September 19th 2010, 02:03 PM
webguy

But I converted every hour to minutes. Even though I was working in minutes I don't see how what I did was wrong. Would you mind pointing out the specific flaws of my answer?
September 19th 2010, 02:22 PM
skeeter

Quote:

Originally Posted by webguy

But I converted every hour to minutes. Even though I was working in minutes I don't see how what I did was wrong. Would you mind pointing out the specific flaws of my answer?

no, you didn't ... I told you in my previous post that each term is a time in hours.

specifically, using the first term of the original equation ...

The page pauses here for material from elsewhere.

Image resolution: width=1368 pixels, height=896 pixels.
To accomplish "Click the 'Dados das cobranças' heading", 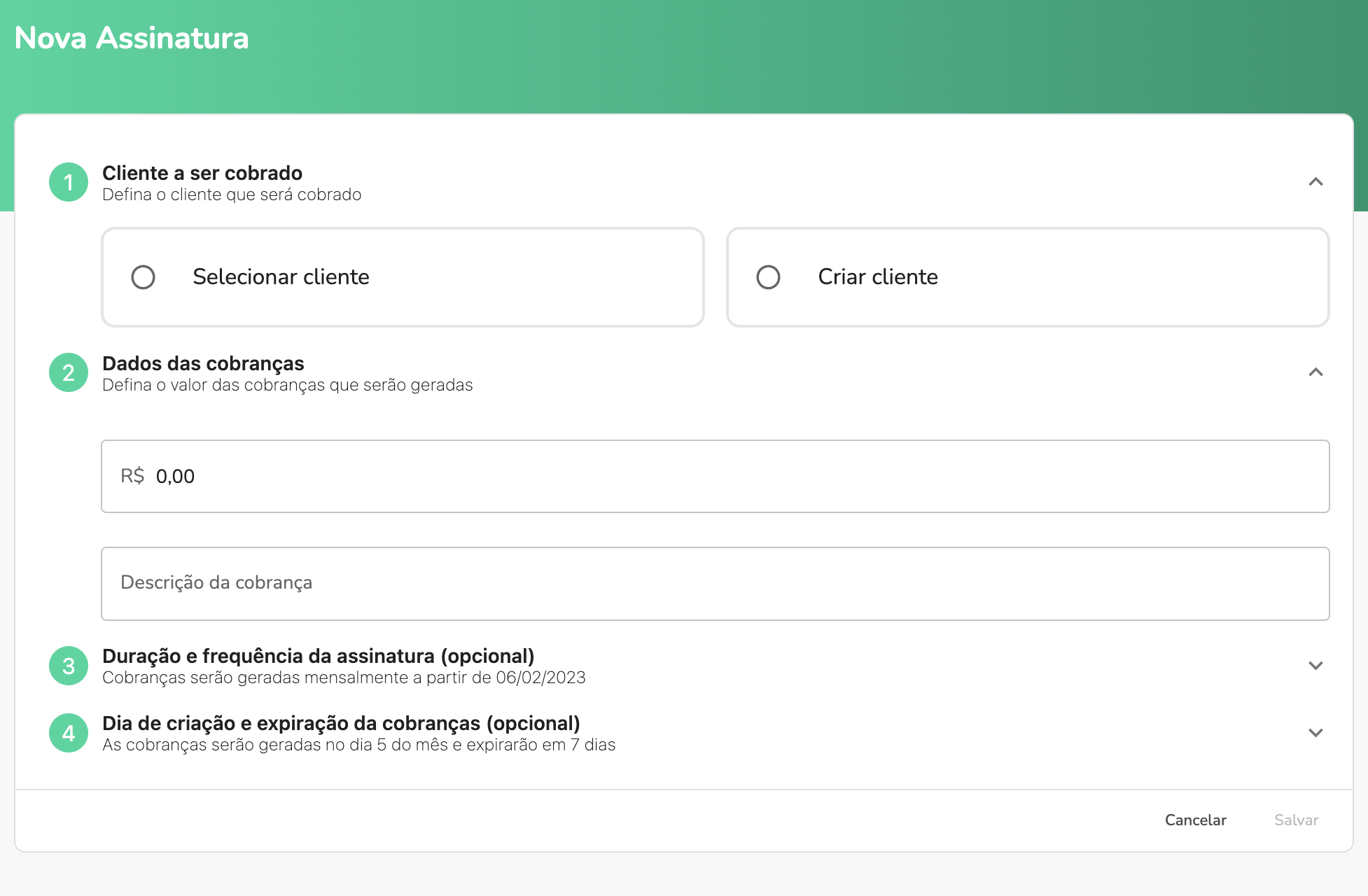I will (203, 363).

$\displaystyle \frac{80 \, km}{v \, km/hr}$ = a specific amount of time in hours

$\displaystyle \frac{80 \, km}{v \, km/hr} \cdot \frac{60 \, min}{hr}$ = that same time above in minutes
September 19th 2010, 03:10 PM
webguy

So it should be $\frac{4800}{60v}$ ?
September 19th 2010, 03:47 PM
skeeter

Quote:

Originally Posted by webguy

So it should be $\frac{4800}{60v}$ ?

no
September 20th 2010, 02:39 PM
webguy

Quote:

Originally Posted by skeeter

no

Could you elaborate?
September 20th 2010, 03:30 PM
mr fantastic

Quote:

Originally Posted by webguy

Could you elaborate?

Maybe someone with the time and inclination will elaborate in the fullness of time. In the meantime, you need to carefully reflect on the help you've already been given and show that you have taken on board this help.
September 21st 2010, 01:16 PM
webguy

Quote:

Originally Posted by skeeter

$\displaystyle \frac{80 \, km}{v \, km/hr} \cdot \frac{60 \, min}{hr}$ = that same time above in minutes

$60\times(\frac{80}{v})$ which gives $\frac{4800}{v}$ .

So my original should be:

$\frac{4800}{v-2.5}-\frac{4800}{v}=160$

If this is wrong feel free to say with no explanation. I'll end this thread here at that point since I doubt I'll ever understand. Unfortunately I fail to understand why multiplying the hours by 60 minutes and dividing into the distance is incorrect, but multiplying the distance by the minutes is correct.